I prefer funky, too, Bart, so I suggest the following:

While not really "funky", but has a great history (haunting) is The Hotel Monteleone on Royal Street.  Whether you stay there or not, you MUST have drinks at the Carousel Bar in the lobby.  

I recommend dining at Camellia Grill (540 Chartres Street (504) 522-1800) for breakfast (either late night or early morning).  Be prepared for a line if you get there at prime times.  The pecan waffle with warm maple syrup (made with Louisiana cane sugar) with a side of chili cheese french fries is just what the Doc warned you about!

Lunch:  Cafe Amelie (912 Royal Street (504) 412-8965) is my most favorite spot EVER!  Amazing food (shrimp and grits) and quintessential New Orleans courtyard atmosphere.  Notice the address is just a few blocks away from The Hotel Monteleone.

Dinner:  Take a cab (United Cab) to Dick & Jenny's  
(4501 Tchoupitoulas Street (504) 894-9880) for a fun and delicious dinner at a funky local establishment.  Or hop a cab to Jacques-Imo's Café (8324 Oak Street  
(504) 861-0886).  Either of those two will have you singing New Orleans' food praises for days to come.

Hope these give you something to think about.  If you have specific questions, feel free to ask.  I spent 2001-2011 there and have some pretty strong opinions about all things NoLa!

----------


## katva

Oh, I'm glad you chimed in, GC!  I have only received funny texts from my friend, who is currently on some sort of Santa Crawl in NO...and has been working on the new Justin Long movie non-stop.  She promissed she would send me some things asap, but it won't be tonight!  She is as funky as they come, and may have the same suggestions.  I have been to the Camillia Grill, and it was fun!

----------


## GramChop

The Camellia Grill I'm suggesting to them is in the Quarter.  You may have been to the original on Carrolton.  I prefer that one, but since transportation might be an issue, The Barts can walk to the one I recommended.

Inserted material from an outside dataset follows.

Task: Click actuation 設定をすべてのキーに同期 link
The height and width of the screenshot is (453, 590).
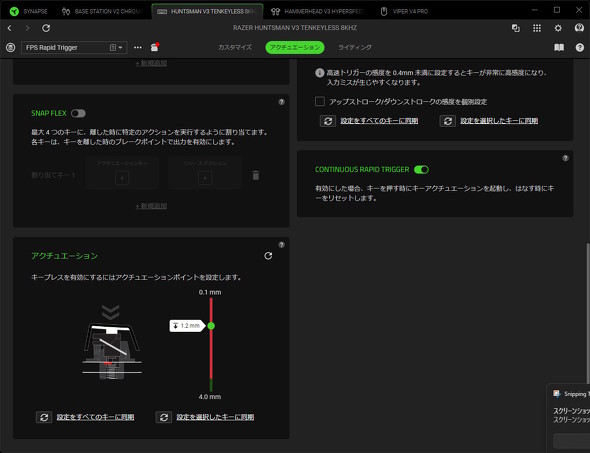Action: (x=95, y=417)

Another fun stop is Frenchman Street.  If you're so inclined, eat at The Praline Connection (542 Frenchmen Street (504) 943-3934).  It's not everybody's cup 'o tea.  The menu is uber creole (think fried chicken livers and collard greens) but the location can't be beat!  Eat there and then saunter down to  Snug Harbor.  Ask for my friend Geoff Clapp (jazz drummer extraordanaire).  He and I played together in a church band.  You can also stop at  dba for some local color and tunes.  Most of the music venues are free but some charge a minimal cover.  It's a safe place and sure to provide stellar entertainment.  Make sure to pack a few single dollar bills for the street musicians who are pretty phenomenal, also.  

My suggestion is to stay away from Bourbon Street unless you want to encounter a bunch of stupid, drunk, (mainly) college-aged people.  Royal Street and Frenchman Street is where it's at, in my humble opinion, of course!

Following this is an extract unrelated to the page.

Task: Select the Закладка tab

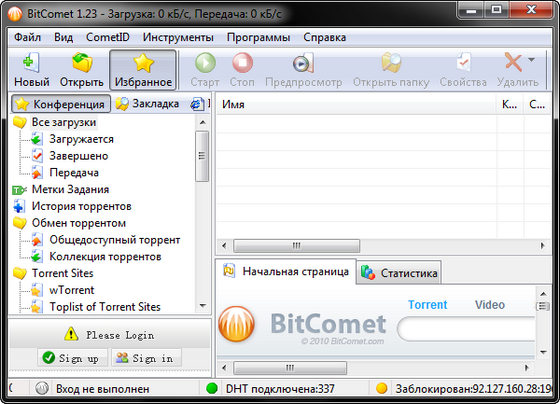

Wow, all this writing about NoLa makes me tingle for a visit.  When are you going?    :Wink:

----------


## Bart -my real name-

Awesome!  Thanks so much Missy, I was hoping you would chime in.  Actually I was hoping you still lived there!

The marathon is Feb 24 but unfortunately we'll only be there for 2 days.  Last year the Miami marathon aligned with a break in my kid's school schedule so we were able to spend 4 days there.

I'm afraid I won't be able to eat at or see many of the places I'd like too.  But you've given me a great start and some great tips.  I really appreciate the note about Royal and Frenchman Streets vs Bourbon Street.  That's exactly what I was looking for.

Thanks again!!

----------


## GramChop

Alas, I am now an Austinite...back to my Texas roots. However, I have just enough of a smudge of affection for New Orleans to keep me going back a few times a year. 

Best of luck in the marathon and I hope you get into just a little bit of trouble in The Big Easy. It's easy to do; just ask BBT!!!

----------


## BBT

:-)

----------